There’s an interesting argument here:
https://truthonthemarket.com/2020/08/27/the-epic-flaws-of-epics-antitrust-gambit/
It looks at the standoff from multiple positions, and takes a pretty dim view of what Epic is up to, in terms of whether Epic can benefit from any possible outcome (see: my comment about Varney, Netscape and Microsoft above, but made without resort to personality). I think Epic would _like_ it if they could somehow become Amazon in an ebook analogy.
I think, however, they are a lot more likely to be Rowling / Pottermore.
ETA: Also, I know there has been a bunch of loose talk about whether Apple actually provides a meaningful amount of security in exchange for its walled garden approach. I’ll just note that in this _particular_ situation, I am _entirely_ in favor of the walled garden, and if it looks in danger of being breached, it will be the Next Thing I Yammer About to every candidate I talk to. I’m fine with y’all going after Big Tech; it’s important to keep these folks on their toes. Just don’t make my phone less secure while you are at it.
The Ben Evans piece linked to in the piece above — https://www.ben-evans.com/benedictevans/2020/8/18/app-stores — seems to think that the Kindle problem that I found worrisome at the beginning but no problem to speak of now is actually the reverse, because iOS is now so huge. I dunno. Android provides a LOT of choice. I really don’t want to see _any_ crack in the dike of All Payments Go Through Apple. I don’t use any music streaming services (unreconstructed AOR person, right here, sorry not sorry, altho really more the AO part than the R part, but never mind that now) so I cannot speak to what it is like to interact with Spotify.
AGAIN feel free to keep the tech giants on their toes — just don’t turn my phone into a malware ridden piece of crap.

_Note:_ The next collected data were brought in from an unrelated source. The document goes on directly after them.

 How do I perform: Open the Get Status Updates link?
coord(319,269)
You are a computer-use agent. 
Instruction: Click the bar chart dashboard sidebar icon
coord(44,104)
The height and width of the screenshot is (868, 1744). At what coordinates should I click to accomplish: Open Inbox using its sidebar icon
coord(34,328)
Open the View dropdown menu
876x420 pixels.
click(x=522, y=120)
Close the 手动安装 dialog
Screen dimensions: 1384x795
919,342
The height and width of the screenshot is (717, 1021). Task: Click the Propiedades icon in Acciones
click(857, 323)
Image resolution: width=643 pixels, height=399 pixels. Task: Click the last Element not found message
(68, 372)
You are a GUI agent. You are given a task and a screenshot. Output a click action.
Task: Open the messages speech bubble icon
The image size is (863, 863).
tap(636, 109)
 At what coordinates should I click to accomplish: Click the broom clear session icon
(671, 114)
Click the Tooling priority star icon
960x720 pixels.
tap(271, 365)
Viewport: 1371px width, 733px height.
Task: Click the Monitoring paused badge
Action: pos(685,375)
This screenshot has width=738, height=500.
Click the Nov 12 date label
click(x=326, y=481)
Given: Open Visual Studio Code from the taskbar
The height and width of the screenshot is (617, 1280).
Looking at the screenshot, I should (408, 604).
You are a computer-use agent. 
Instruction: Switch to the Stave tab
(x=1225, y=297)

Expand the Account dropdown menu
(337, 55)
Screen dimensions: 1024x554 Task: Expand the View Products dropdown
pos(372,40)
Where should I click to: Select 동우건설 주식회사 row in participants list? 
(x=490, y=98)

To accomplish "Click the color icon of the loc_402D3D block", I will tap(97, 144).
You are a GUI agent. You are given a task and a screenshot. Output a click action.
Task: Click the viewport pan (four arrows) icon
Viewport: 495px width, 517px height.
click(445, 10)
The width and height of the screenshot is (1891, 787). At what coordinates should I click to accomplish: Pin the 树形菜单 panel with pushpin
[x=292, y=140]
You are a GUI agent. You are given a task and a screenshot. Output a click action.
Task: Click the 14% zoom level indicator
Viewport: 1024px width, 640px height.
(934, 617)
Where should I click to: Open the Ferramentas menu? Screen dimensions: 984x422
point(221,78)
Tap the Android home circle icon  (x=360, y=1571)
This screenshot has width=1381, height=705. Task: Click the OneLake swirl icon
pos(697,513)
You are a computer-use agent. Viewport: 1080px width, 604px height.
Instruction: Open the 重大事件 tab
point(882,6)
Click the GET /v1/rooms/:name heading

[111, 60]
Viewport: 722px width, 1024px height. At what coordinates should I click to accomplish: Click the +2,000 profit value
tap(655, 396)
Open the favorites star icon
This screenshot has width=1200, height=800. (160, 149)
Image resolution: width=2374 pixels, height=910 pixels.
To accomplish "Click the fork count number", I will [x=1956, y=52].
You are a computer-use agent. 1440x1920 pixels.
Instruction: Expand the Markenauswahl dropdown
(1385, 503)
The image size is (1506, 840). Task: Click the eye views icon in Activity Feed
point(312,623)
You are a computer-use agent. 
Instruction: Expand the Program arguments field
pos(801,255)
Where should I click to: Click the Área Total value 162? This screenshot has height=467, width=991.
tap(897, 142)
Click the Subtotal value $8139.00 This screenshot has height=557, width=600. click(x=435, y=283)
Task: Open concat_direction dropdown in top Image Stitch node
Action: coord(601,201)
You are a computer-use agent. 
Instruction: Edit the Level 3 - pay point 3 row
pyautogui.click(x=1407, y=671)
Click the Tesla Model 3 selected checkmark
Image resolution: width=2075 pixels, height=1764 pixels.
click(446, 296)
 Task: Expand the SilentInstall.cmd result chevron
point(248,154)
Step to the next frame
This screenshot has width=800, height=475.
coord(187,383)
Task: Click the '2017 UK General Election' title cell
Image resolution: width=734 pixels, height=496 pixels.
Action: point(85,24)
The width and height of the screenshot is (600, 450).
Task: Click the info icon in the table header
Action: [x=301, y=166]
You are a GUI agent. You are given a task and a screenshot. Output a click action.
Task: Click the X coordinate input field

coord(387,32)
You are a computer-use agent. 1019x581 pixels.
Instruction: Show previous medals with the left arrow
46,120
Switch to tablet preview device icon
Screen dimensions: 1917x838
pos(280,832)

ETAYA: I don’t endorse the organization that I linked to above; I’m not familiar with them, and suspect I will be annoyed by a large chunk of what they say. I just thought they had a pretty interesting roundup of perspectives on Epic / Apple.
ETA Burying the Lede:
https://www.theverge.com/2021/4/28/22407939/fortnite-biggest-platform-revenue-playstation-not-ios-iphone
R. and I were discussing this, and central to _every_ antitrust case is “defining the relevant market”. While Epic obviously would like to define the relevant market in its case against Apple as the App Store, and the relevant market in its case against Google as the Play Store, the judge, ultimately, listens to both sides and decides what the correct market is. This is important, because if you do not dominate a market, you cannot abuse market power which you do not have. By definition. This can have some really interesting effects! So, never, ever, ever skip over this step lightly. I was looking for the answer to the question of, where does Fortnite make the most money, because _if it is not iOS_, then you will probably be watching the judge bring in every other place that Fortnite is being sold / making money and include that in the market while assessing how much control Apple has over that market. Basically, if Wonder Bread sues a tiny bodega for how it is treating Wonder Bread, and saying the Bodega has market dominance over something or other, the judge is gonna go: where else is Wonder Bread selling? Let’s include all of them into this whole market analysis thing.
Answer bad for Epic’s case! IOS is where it makes the least money.
“ Court documents reveal that PlayStation 4 generated 46.8 percent of Fortnite’s total revenues from March 2018 through July 2020, while Xbox One, the second-highest platform, generated 27.5 percent. iOS ranked fifth, with just 7 percent of total revenue. The remaining 18.7 percent would have been split between Android, Nintendo Switch, and PCs.”
Adding back the entire 30% commission would NOT change that ranking!
I will note, however, that if Fortnite could break the control imposed on payments by the phone stores, they might be able to make a lot more than 30% more, at least until parents figured out where the hole in their wallet was.